What’s New with VMware vCloud Director 10.0? (1/2)

With much excitement, VMware is announcing vCloud Director (vCD) 10.0 during VMworld US. This continues to provide significant value to our VMware Cloud Providers and tenants that consume vCD for services.

vCD 10.0 continues to demonstrate and focus on the following objectives:

  1. A Service Delivery Platform – rapidly deploy and integrate services into a multi-tenant, scalable platform with ecosystem partnership.
  2. Multi-Workload and Extensible Capabilities – it’s not about traditional VM’s anymore. Distinct additions like native PKS integration or next-generation virtual network services are integrated out of the box.
  3. Intuitive User Experience – while technology can be difficult sometimes, vCD orchestrates and automates many of the backend infrastructure tasks to get services operationalized. With the new H5 interface, this is very evident.

I’m going to summarize a few items that are pertinent to this release. However, this is not this is a comprehensive list by any means. The goal of this post is to provide an overview of why each of these additions/updates matter to our service providers and consumers.
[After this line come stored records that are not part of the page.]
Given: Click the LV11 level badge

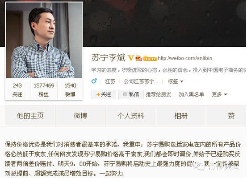Looking at the screenshot, I should 150,58.
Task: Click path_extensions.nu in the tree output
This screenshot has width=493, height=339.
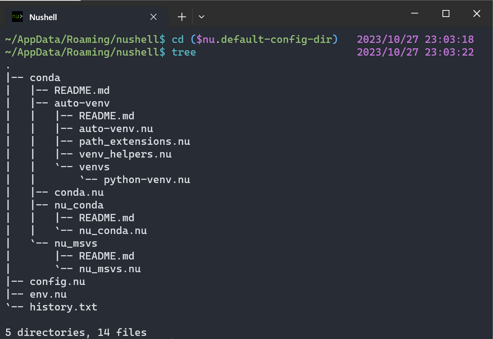Action: [134, 141]
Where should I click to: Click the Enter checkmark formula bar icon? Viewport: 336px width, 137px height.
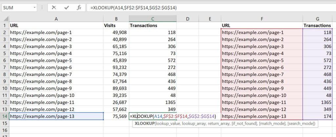click(x=67, y=8)
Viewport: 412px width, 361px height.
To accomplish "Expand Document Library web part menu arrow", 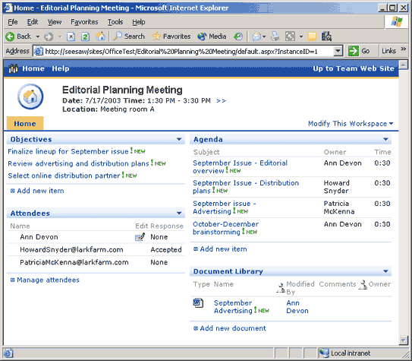I will (x=385, y=271).
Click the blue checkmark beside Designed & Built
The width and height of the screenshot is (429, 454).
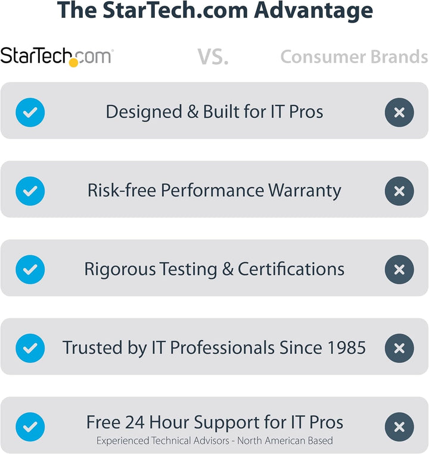tap(30, 111)
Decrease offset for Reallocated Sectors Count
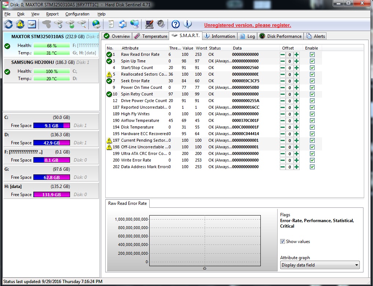 [x=283, y=74]
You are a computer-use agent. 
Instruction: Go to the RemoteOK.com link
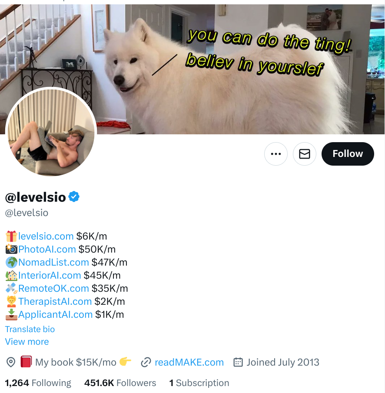point(53,289)
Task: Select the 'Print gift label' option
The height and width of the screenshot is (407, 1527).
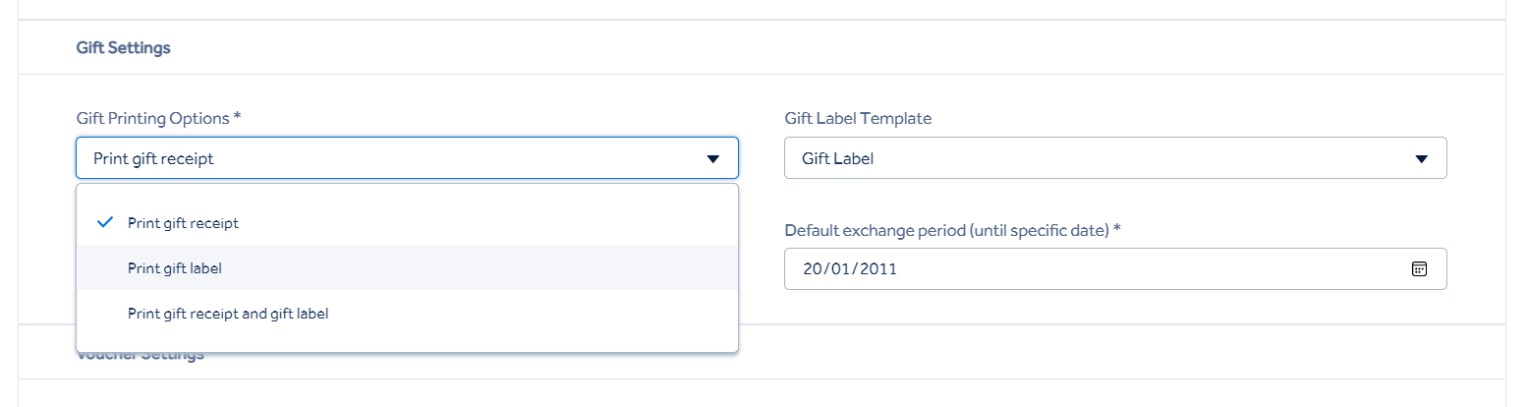Action: coord(407,267)
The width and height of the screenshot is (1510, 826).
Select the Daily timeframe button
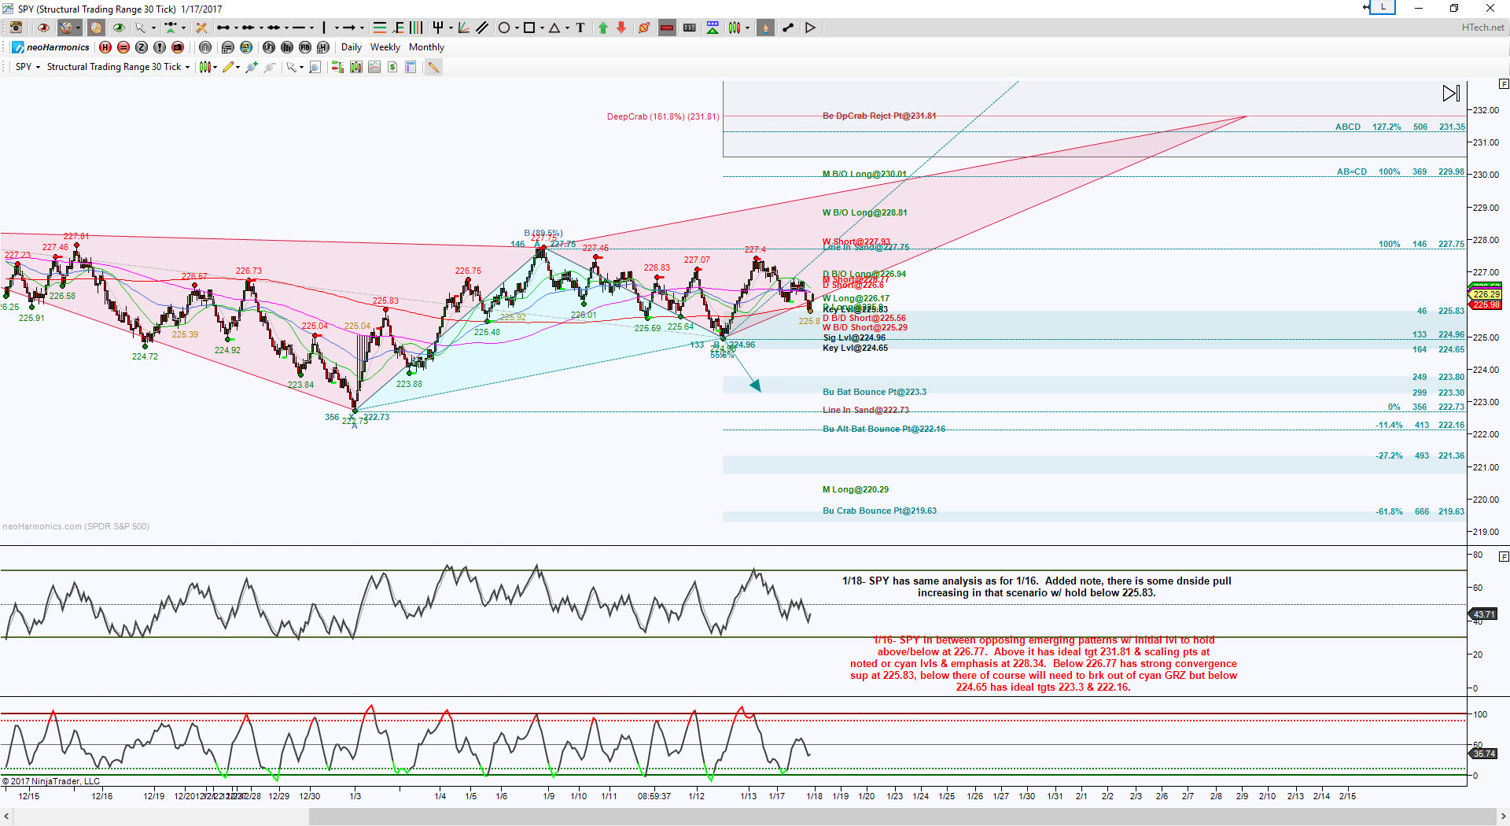[x=351, y=47]
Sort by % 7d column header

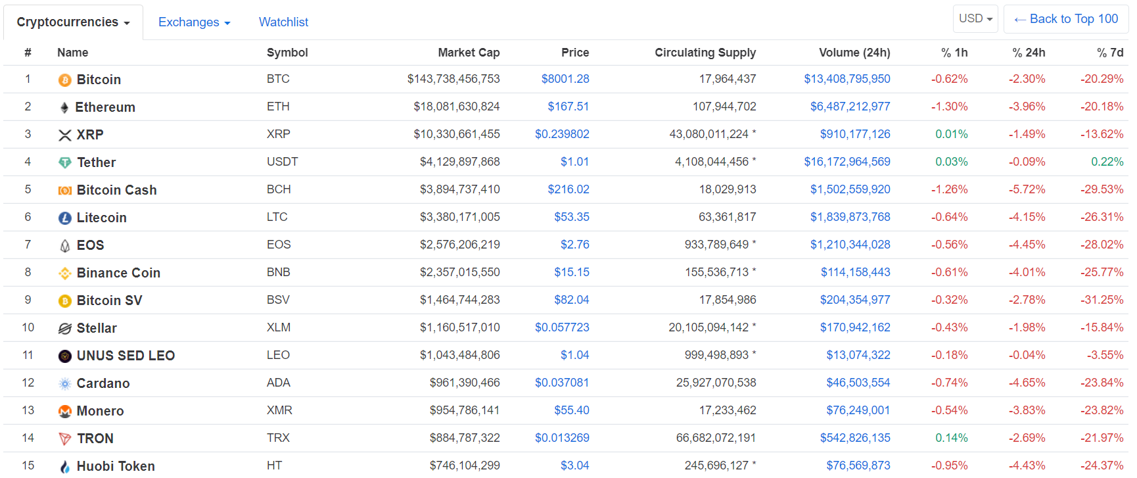(x=1109, y=53)
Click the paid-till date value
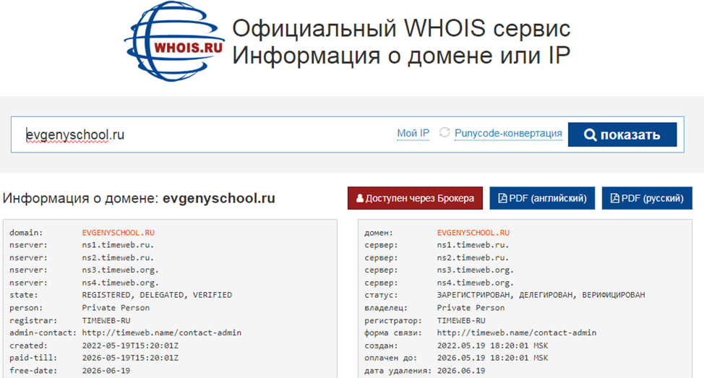 click(130, 358)
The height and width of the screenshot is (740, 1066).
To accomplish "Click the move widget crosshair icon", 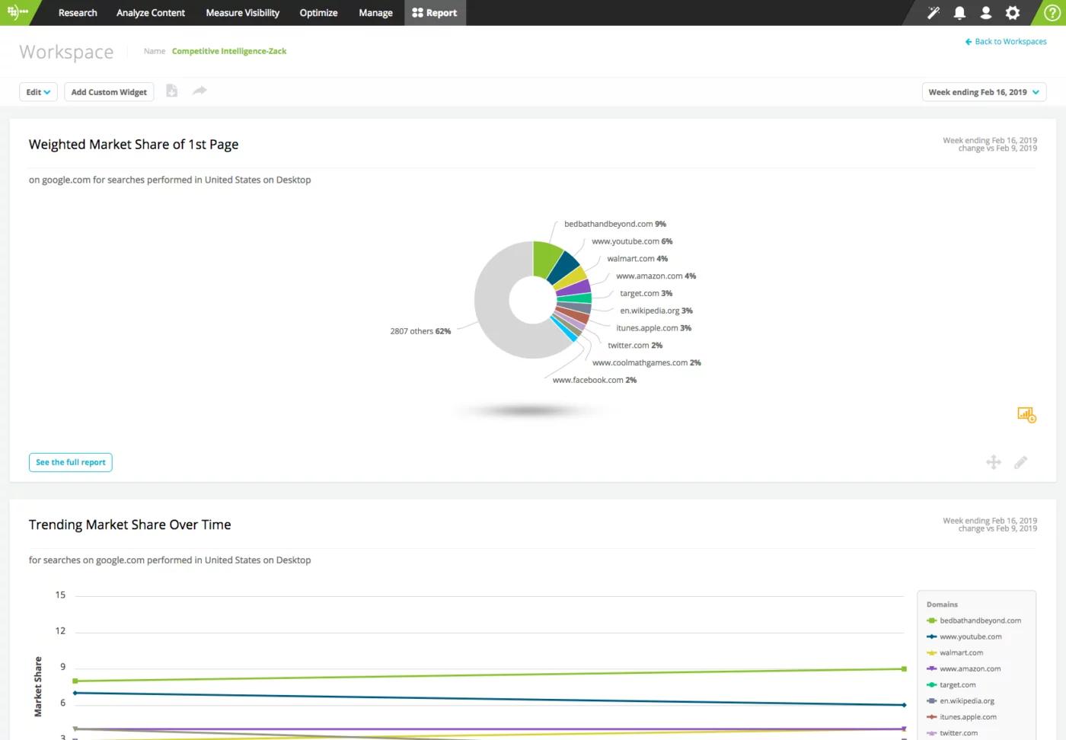I will (994, 462).
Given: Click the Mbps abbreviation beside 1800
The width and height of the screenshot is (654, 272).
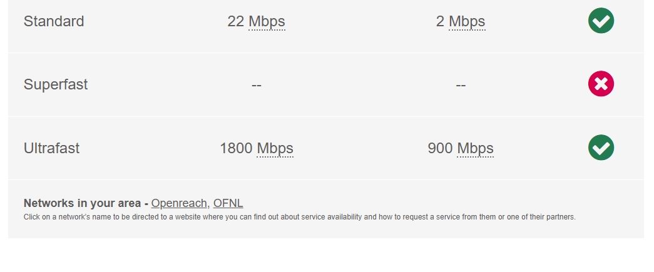Looking at the screenshot, I should click(275, 149).
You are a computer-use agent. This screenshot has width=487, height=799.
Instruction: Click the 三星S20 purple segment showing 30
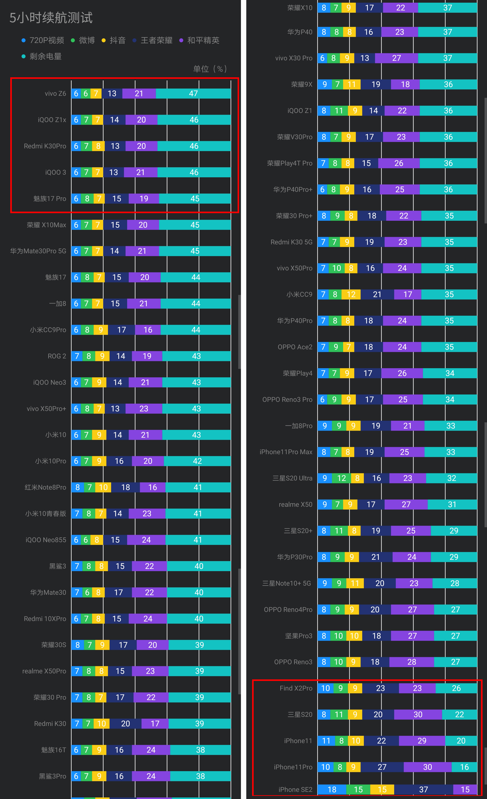tap(418, 714)
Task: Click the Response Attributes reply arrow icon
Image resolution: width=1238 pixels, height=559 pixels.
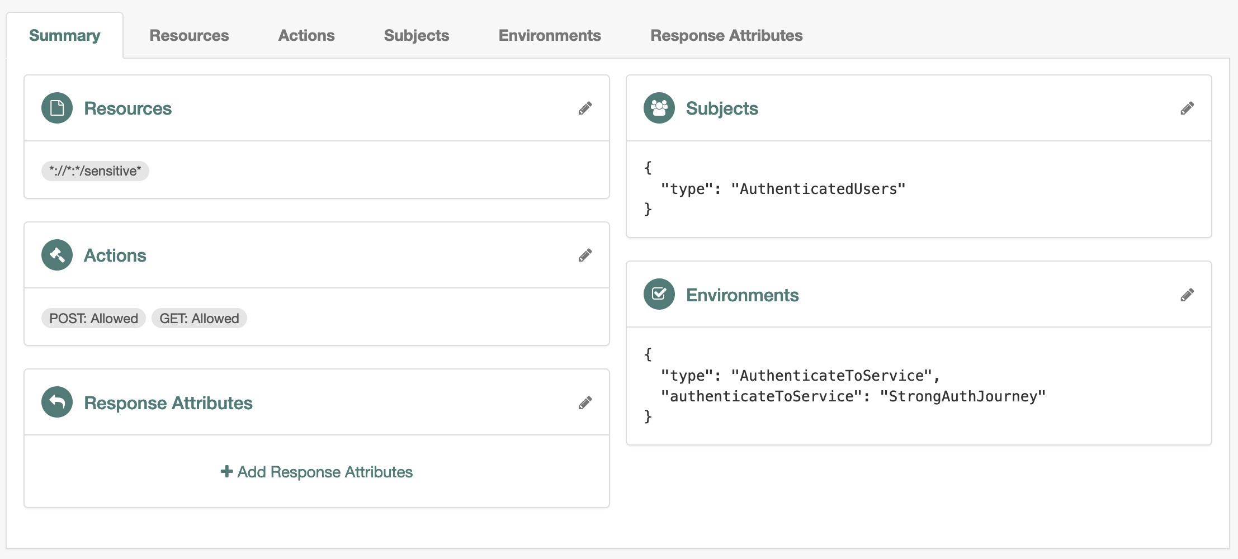Action: (x=57, y=402)
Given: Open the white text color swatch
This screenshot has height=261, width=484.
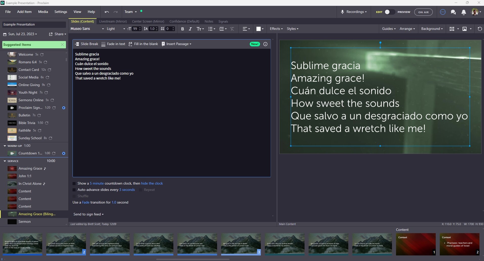Looking at the screenshot, I should (x=259, y=29).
Disclaimer: while vCD 10.0 is announced as of today, features might change based on the general availability (GA) date. I’ve been working with a release candidate build for my review. Therefore, this is subject to change.

  1. HTML5 User Interface Transition
  2. NSX-T Support
  3. Central Point of Management Additions

In Part 2, I will cover:

  1. vCD Appliance Updates and Migration Path
  2. Placement and Sizing Policies
  3. Backup Ecosystem Certification
  4. Miscellaneous

Hang tight, there’s a lot of information here.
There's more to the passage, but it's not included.